演説後、聴衆はスタンディング・オベーションで賛意を表した。X上には、カナダ人だけからではなく世界中の政治家、言論人たちから「ここ数年間に世界の政治家たちが行った演説の中で、最も感銘を与える演説だった」という賛辞が溢れた。
「カーニー首相は、ポスト米国時代の新しい価値共同体を率いるべき指導者だ」という言葉もあった。深い思想性に支えられたこの演説は、カーニー・ドクトリンとして歴史に残るだろう。
グリーンランド問題が示す、米国依存の危険性
現在欧州やカナダが直面する苦悩は、日本人にとって対岸の火事ではない。日本は防衛・貿易において米国に大きく依存している。

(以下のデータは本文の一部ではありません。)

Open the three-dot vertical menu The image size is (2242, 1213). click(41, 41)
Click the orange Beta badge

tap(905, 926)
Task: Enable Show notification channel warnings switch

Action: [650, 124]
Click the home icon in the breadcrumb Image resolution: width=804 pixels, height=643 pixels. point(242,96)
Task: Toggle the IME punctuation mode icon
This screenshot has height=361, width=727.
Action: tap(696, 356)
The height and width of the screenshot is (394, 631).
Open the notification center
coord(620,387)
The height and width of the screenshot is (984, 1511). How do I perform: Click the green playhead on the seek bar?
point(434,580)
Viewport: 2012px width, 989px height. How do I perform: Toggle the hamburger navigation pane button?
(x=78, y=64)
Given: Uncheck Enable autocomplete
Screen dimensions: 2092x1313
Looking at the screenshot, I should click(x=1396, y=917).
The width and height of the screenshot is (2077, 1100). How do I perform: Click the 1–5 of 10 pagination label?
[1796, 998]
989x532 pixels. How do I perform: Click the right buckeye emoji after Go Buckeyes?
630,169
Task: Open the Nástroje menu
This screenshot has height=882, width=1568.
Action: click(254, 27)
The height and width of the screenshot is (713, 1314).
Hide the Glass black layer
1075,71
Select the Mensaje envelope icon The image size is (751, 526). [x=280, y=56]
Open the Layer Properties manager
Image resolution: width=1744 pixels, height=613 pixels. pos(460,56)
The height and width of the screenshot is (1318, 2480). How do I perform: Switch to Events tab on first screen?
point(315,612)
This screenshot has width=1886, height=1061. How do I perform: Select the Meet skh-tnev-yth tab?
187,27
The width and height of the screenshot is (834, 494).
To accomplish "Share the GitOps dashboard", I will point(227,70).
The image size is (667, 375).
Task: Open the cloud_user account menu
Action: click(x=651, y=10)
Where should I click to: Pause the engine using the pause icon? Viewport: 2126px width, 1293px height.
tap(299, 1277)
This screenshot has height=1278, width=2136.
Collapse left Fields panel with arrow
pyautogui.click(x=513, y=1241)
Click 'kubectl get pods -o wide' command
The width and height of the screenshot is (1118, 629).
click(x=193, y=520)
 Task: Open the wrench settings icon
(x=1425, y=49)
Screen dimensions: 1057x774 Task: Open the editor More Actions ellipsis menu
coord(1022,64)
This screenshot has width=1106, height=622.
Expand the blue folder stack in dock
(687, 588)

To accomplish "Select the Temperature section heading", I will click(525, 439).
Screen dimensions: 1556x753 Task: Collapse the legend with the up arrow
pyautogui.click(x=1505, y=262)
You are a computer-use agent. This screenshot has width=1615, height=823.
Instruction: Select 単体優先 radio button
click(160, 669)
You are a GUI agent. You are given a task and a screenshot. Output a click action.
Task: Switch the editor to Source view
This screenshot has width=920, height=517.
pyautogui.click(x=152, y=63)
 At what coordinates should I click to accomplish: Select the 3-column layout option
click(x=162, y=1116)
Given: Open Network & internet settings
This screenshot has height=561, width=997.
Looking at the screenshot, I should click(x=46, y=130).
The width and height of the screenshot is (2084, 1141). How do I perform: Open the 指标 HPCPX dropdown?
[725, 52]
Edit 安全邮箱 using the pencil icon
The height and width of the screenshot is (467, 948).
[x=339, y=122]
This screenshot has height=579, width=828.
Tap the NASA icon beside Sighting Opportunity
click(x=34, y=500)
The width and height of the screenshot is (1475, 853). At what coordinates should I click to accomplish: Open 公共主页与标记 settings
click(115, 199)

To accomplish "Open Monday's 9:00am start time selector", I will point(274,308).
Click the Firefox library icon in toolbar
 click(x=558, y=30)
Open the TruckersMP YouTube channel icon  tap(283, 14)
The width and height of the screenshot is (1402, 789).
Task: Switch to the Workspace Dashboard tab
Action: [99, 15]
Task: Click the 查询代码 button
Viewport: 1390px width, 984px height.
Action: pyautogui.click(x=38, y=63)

しかしグリーンランドをめぐる論争は、パックス・アメリカーナ(米国による平和)の終焉をはっきり示した。この論争でトランプ政権がNATO諸国に対して取った態度は、米国に100%依存することの危険性を示している。
日本はもはや経済大国ではなく、カナダやドイツと同じミドル・パワーである。今こそ日本は、カナダやEU加盟国が模索しているように、中国、米国などの覇権国家から健全な距離を置く防衛政策、経済政策を探るべき時代にさしかかっているのではないだろうか。